THE EMPIRE
(L’Empire)
CINEMA COMPETITION
TRUFFAUT THEATRE
Comedy / Sci-Fi
Presented in association with:
Kino Lorber
Memento International
North American Premiere | France, Germany, Italy, Belgium | 2024 | Comedy, Sci-Fi | 110 min | In French with English subtitles
Directed by: Bruno Dumont
Written by: Bruno Dumont
Produced by: Jean Bréhat (Tessalit Productions), Bertrand Faivre, Emma Binet (Furyo Films), Dorothe Beinemeier (Red Balloon Film), Matteo Rovere & Andrea Paris (Ascent Film), Olivier Dubois (Novak Prod), Joaquim Sapinho & Marta Alves (Rosa Filmes), Fabrizio Mosca.
Cinematography: David Chambille
Film Editing: Bruno Dumont, Desideria Reyner
Cast: Lyna Khoudri (Line), Anamaria Vartolomei (Jane), Camille Cottin (The Queen), Brandon Vlieghe (Jony), Julien Manier (Rudy), Fabrice Luchini (Belzébuth), Bernard Pruvost (Van der Weyden), Philippe Jore (Carpentier)

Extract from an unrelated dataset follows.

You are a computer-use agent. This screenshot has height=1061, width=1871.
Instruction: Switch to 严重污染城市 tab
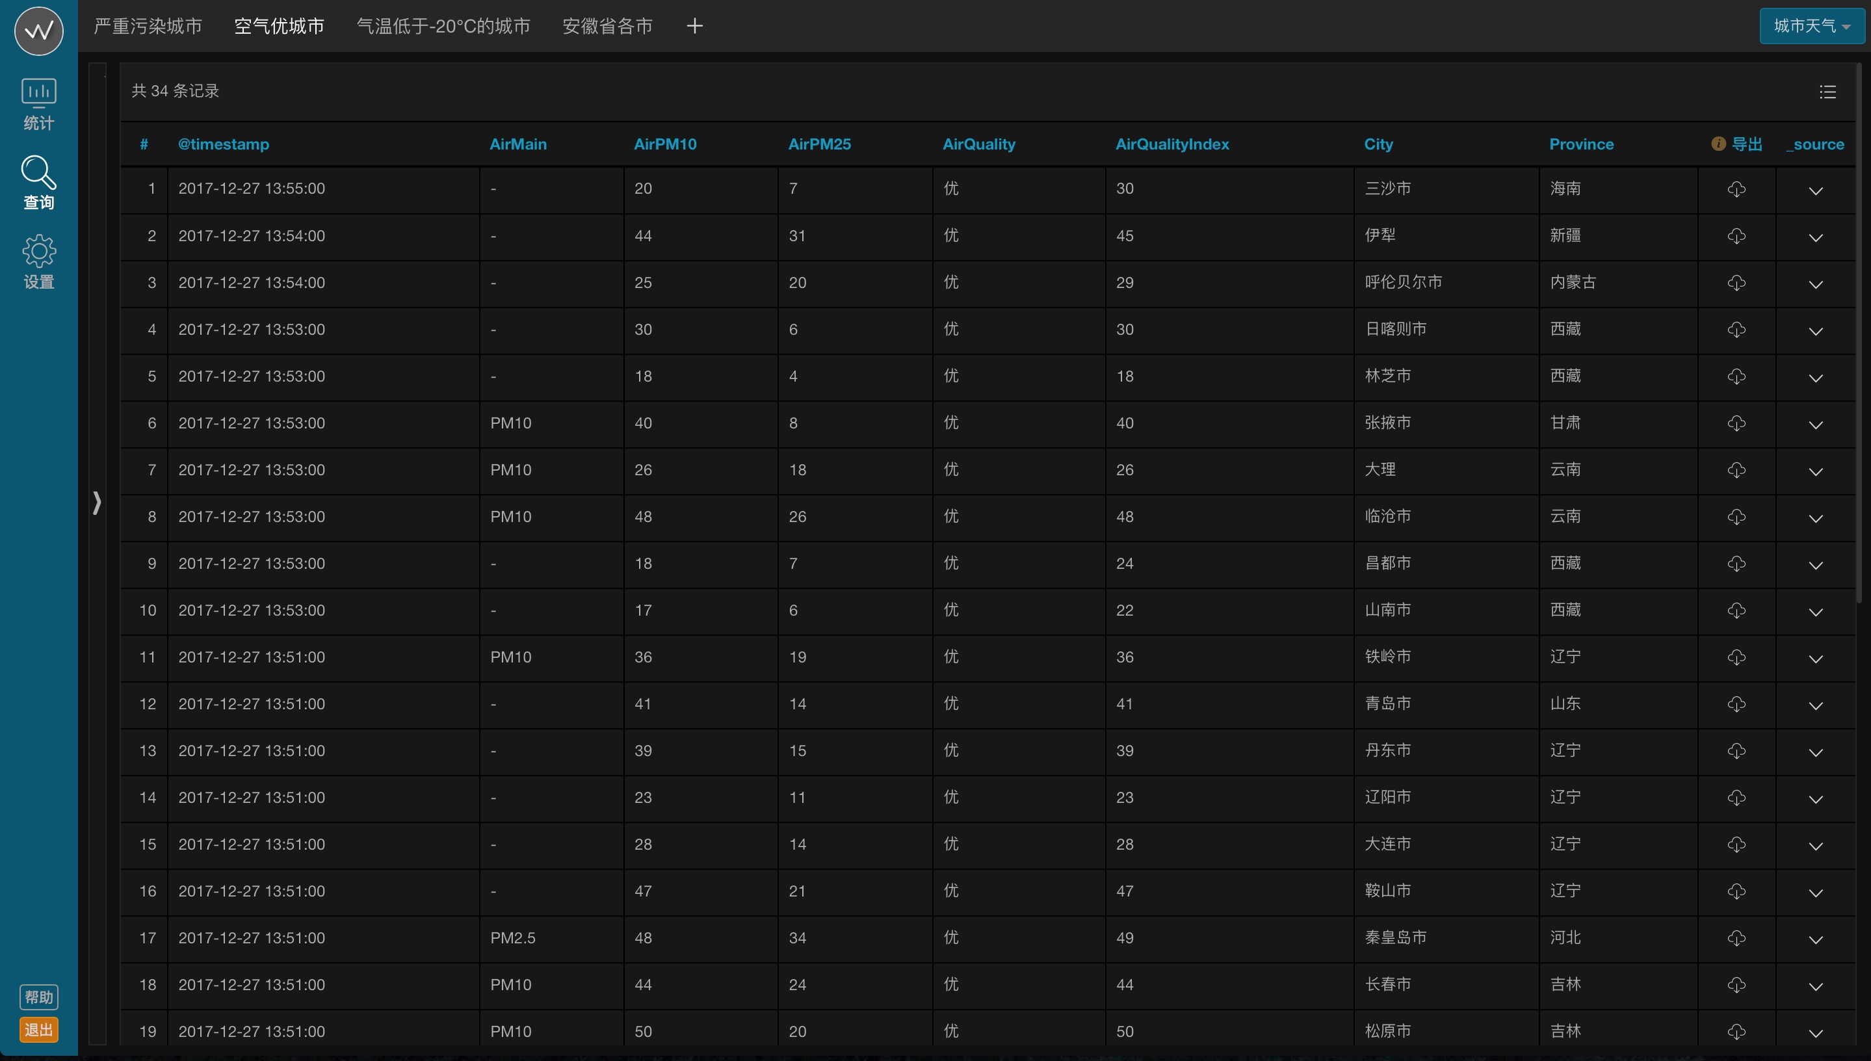pyautogui.click(x=148, y=26)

International Sales: Memento International
US Distributor: Kino Lorber Films
US Release date: 2025
It’s the age-old battle of good vs. evil — or perhaps church vs. monarchy — in Bruno Dumont‘s off-the-wall Star Wars parody, The Empire. Set in the quaint seaside town of Boulogne-sur-Mer, the plot revolves around a “very special” toddler named Freddy, his lobsterman father (who’s serving the dark side), a beach bunny beauty (who serves the light), a jovial “Darth Vader” surrogate in a court-jester get-up, an ethereal Queen in a hovering hologram… and a colossal invasion of aliens plotting an imminent Armageddon. Complete with space ships, light sabers, intergalactic battles and CGI architectural monuments, The Empire delves even deeper into the twisted jocularity of its auteur filmmaker.
Philosophy professor-turned-filmmaker Bruno Dumont took the cinema world by storm with his first film, La vie de Jésus (COLCOA 1998), which won the coveted Caméra d’or at Cannes and the Prix Jean Vigo. His films have garnered countless prizes the world over, and he continues to be a favorite at Cannes, where Humanity (1999) walked away with an unheard of three trophies — the Grand Jury Prize and both Best Actor and Best Actress Awards; Flandres (COLCOA 2007) nabbed the Grand Jury Prize, yet again; and Jeanne (2019) won the Un Certain Regard Award. Other titles include Twenty-nine Palms (2003), Hadewijch (2009), Outside Satan (2011), Camille Claudel 1915 (2013) and Jeannette: The Childhood of Joan of Arc (2017). Dumont’s decidedly bleak vision has more recently turned to farce, with Slack Bay (COLCOA 2017), France (COLCOA 2021), and the mini-series Li’l Quinquin (2014) and Coincoin and the Extra-Humans (2018). The Empire premiered at this year’s Berlin Film Festival, where it was awarded the Silver Bear Jury Prize.